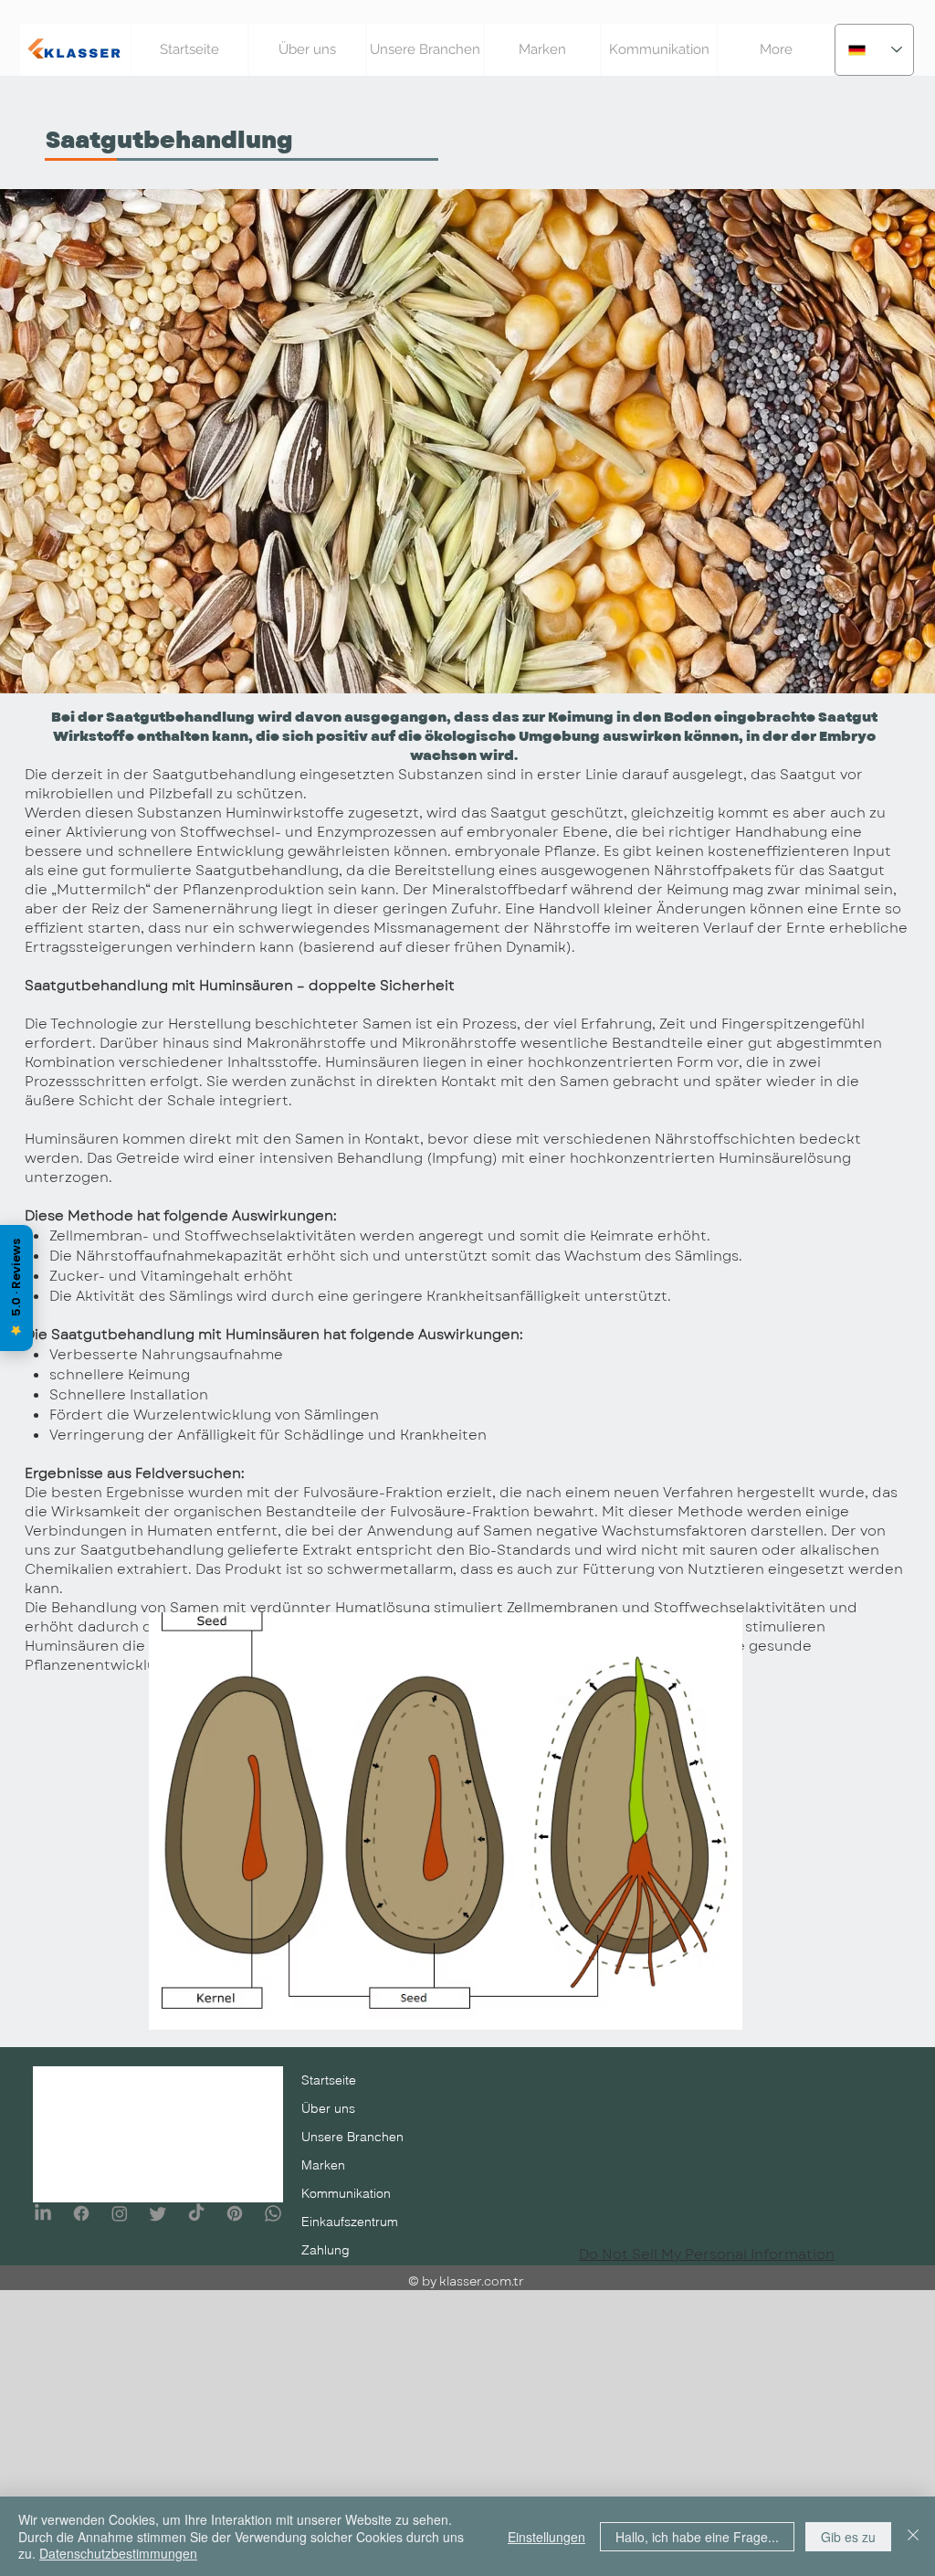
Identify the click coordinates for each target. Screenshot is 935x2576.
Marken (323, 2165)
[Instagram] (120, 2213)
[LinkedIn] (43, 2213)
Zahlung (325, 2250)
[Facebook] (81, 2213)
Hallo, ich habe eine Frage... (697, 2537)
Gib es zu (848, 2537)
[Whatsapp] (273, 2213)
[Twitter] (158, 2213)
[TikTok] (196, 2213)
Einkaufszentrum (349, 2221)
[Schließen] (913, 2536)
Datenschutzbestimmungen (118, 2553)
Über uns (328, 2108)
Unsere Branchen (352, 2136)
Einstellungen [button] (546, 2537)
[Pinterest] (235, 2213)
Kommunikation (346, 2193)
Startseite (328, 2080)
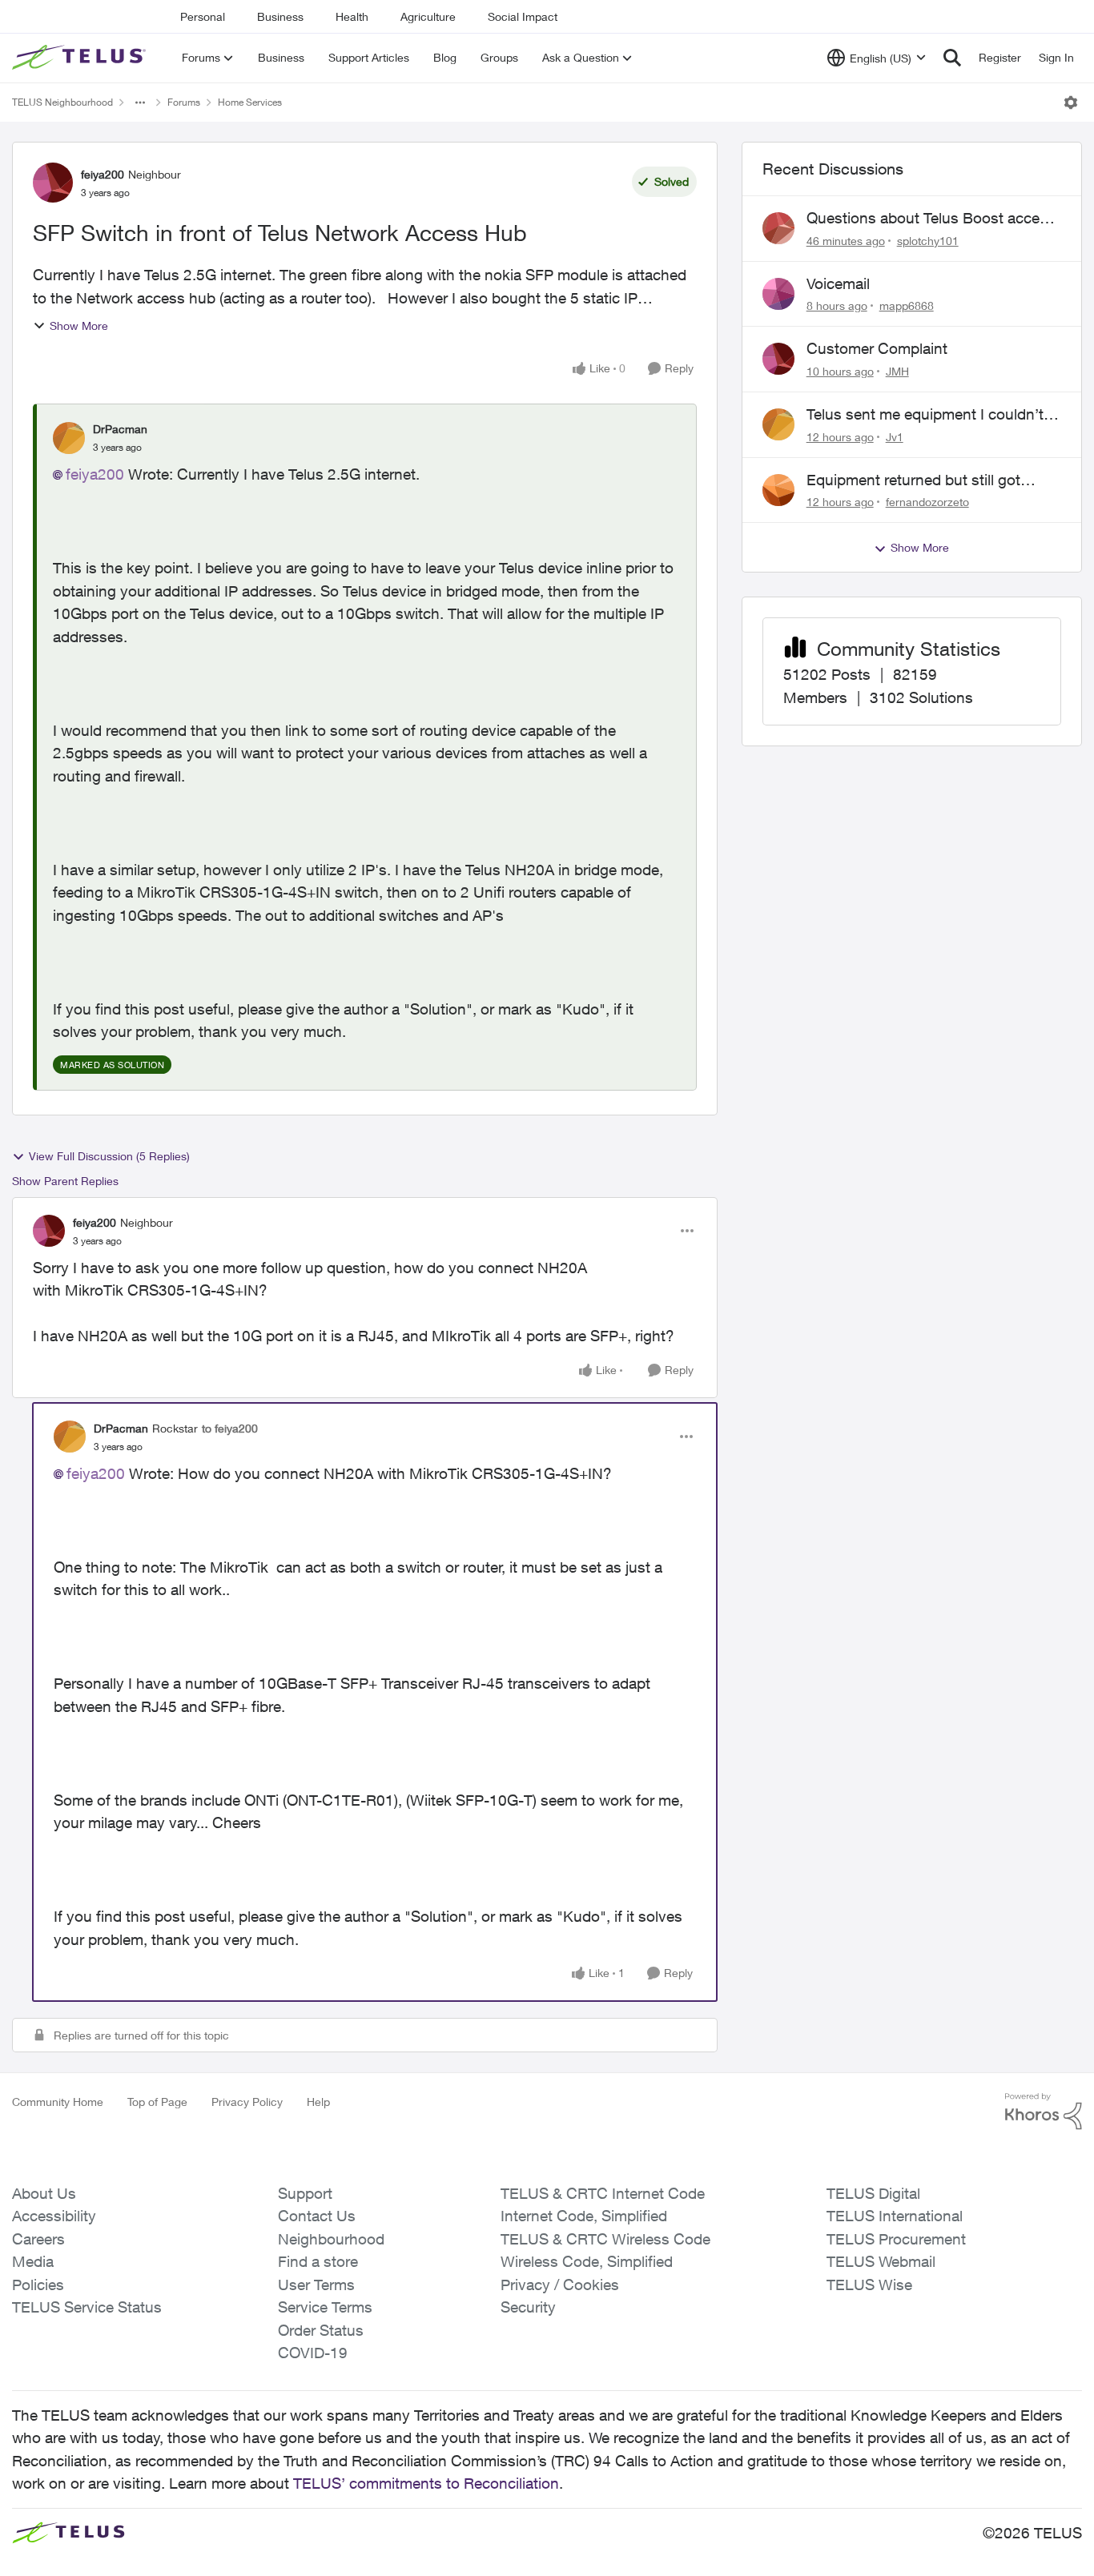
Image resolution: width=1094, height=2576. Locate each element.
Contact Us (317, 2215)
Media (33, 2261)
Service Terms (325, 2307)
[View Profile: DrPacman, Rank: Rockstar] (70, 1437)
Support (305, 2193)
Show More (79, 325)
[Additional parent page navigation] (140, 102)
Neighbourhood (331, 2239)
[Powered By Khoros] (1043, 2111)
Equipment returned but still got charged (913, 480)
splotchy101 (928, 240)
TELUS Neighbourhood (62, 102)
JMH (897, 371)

Exercise brief: Word for word, repeat the material above and drop the pictures.

Expected answer:
Identify the click coordinates for each target. Screenshot is 935x2576.
Marken (323, 2165)
[Instagram] (120, 2213)
[LinkedIn] (43, 2213)
Zahlung (325, 2250)
[Facebook] (81, 2213)
Hallo, ich habe eine Frage... (697, 2537)
Gib es zu (848, 2537)
[Whatsapp] (273, 2213)
[Twitter] (158, 2213)
[TikTok] (196, 2213)
Einkaufszentrum (349, 2221)
[Schließen] (913, 2536)
Datenschutzbestimmungen (118, 2553)
Über uns (328, 2108)
Unsere Branchen (352, 2136)
Einstellungen [button] (546, 2537)
[Pinterest] (235, 2213)
Kommunikation (346, 2193)
Startseite (328, 2080)
Image resolution: width=1094, height=2576. Locate each element.
Contact Us (317, 2215)
Media (33, 2261)
Service Terms (325, 2307)
[View Profile: DrPacman, Rank: Rockstar] (70, 1437)
Support (305, 2193)
Show More (79, 325)
[Additional parent page navigation] (140, 102)
Neighbourhood (331, 2239)
[Powered By Khoros] (1043, 2111)
Equipment returned but still got charged (913, 480)
splotchy101 (928, 240)
TELUS Neighbourhood (62, 102)
JMH (897, 371)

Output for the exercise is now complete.